* _TASK ITEM_: Go through the entries below and print, exactly, the lines starting at the one with "Click the STOP" and ending at the one with "You are a computer-use agent. 1512x790", keeping both ends and no others.

* _SOURCE DATA_:
◆ ◆ ◆ ◆ ◆

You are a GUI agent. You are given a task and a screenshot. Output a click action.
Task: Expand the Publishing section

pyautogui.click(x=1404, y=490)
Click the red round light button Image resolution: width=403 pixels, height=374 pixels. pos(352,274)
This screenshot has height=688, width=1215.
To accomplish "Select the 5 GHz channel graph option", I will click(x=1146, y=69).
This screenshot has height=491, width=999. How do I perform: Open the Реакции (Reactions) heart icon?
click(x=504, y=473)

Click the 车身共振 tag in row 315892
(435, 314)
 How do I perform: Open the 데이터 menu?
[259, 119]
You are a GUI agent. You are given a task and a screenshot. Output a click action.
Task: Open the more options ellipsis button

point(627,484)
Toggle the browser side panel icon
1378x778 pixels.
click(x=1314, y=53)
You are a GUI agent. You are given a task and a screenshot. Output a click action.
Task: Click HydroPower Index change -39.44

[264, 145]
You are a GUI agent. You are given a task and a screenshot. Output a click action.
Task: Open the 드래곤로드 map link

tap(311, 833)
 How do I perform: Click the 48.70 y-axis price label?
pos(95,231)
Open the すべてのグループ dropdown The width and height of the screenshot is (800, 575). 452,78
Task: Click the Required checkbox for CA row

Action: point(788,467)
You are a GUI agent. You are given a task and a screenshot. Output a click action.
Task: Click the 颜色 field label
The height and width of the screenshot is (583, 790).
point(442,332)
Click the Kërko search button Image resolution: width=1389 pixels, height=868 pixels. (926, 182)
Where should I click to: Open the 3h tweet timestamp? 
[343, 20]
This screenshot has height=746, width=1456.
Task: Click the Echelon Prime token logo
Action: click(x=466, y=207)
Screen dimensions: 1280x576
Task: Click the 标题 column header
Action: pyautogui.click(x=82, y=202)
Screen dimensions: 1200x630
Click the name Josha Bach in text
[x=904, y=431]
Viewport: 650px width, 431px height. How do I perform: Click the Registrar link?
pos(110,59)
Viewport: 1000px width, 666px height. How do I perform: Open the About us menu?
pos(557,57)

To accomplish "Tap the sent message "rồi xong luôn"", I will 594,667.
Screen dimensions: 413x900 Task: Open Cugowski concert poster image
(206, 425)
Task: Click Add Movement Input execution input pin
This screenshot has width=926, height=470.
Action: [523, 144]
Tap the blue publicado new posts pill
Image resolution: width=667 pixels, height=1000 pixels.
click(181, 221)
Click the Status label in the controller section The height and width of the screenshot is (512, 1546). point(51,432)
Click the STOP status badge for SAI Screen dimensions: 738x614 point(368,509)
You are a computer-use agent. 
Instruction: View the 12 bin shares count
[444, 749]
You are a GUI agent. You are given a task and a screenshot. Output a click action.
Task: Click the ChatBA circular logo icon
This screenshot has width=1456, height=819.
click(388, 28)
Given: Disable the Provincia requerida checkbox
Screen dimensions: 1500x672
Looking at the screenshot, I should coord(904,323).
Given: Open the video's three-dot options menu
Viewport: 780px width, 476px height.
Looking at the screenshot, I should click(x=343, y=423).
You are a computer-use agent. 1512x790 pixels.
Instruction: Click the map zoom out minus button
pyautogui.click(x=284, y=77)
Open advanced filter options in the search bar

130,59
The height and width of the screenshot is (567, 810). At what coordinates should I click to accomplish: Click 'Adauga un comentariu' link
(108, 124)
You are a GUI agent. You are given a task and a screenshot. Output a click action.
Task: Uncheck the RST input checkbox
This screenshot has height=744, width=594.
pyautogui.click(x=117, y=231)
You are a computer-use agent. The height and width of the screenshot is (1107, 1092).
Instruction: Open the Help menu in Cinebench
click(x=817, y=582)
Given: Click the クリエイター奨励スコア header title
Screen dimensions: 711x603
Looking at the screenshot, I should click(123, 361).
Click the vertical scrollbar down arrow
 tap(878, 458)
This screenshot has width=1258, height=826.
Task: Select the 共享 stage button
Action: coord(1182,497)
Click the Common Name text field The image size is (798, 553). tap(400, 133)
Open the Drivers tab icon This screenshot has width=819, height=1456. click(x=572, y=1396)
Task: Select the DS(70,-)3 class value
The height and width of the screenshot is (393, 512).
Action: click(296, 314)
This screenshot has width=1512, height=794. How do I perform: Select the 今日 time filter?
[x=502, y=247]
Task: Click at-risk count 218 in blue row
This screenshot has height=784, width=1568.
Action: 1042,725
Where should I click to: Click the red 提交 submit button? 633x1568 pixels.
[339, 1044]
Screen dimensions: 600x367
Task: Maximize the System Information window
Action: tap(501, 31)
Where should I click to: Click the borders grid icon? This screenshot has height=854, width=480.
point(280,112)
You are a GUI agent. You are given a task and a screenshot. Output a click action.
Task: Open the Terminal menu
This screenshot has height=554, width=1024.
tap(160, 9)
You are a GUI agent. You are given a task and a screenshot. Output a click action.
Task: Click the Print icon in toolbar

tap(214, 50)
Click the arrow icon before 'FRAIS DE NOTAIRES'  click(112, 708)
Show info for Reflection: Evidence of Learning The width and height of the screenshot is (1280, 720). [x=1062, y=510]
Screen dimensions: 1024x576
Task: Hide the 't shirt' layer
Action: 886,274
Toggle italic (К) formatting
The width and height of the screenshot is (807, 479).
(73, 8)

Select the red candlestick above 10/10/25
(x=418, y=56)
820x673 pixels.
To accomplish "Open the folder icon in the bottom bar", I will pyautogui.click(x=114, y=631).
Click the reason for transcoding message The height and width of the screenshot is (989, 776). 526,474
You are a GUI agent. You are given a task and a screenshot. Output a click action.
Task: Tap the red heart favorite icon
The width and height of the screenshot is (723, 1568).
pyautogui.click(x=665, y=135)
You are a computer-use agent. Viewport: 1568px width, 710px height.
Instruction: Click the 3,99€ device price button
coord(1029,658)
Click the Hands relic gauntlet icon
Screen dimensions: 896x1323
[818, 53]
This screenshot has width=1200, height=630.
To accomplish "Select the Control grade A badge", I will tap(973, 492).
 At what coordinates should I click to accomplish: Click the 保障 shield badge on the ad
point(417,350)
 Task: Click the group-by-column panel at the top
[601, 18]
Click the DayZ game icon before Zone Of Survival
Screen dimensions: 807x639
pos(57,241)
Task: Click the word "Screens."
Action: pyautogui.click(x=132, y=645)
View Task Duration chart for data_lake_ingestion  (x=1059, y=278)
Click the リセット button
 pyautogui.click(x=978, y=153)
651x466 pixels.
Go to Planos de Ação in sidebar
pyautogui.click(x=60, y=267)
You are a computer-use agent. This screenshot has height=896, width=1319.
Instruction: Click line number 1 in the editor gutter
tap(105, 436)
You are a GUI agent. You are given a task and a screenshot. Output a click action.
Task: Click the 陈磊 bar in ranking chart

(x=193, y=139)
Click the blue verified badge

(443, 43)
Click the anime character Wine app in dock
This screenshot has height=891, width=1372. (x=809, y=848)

◆ ◆ ◆ ◆ ◆

* _EXERCISE RESULT_:
Click the STOP status badge for SAI Screen dimensions: 738x614 point(368,509)
You are a computer-use agent. 
Instruction: View the 12 bin shares count
[444, 749]
You are a GUI agent. You are given a task and a screenshot. Output a click action.
Task: Click the ChatBA circular logo icon
This screenshot has width=1456, height=819.
click(388, 28)
Given: Disable the Provincia requerida checkbox
Screen dimensions: 1500x672
Looking at the screenshot, I should coord(904,323).
Given: Open the video's three-dot options menu
Viewport: 780px width, 476px height.
Looking at the screenshot, I should click(x=343, y=423).
You are a computer-use agent. 1512x790 pixels.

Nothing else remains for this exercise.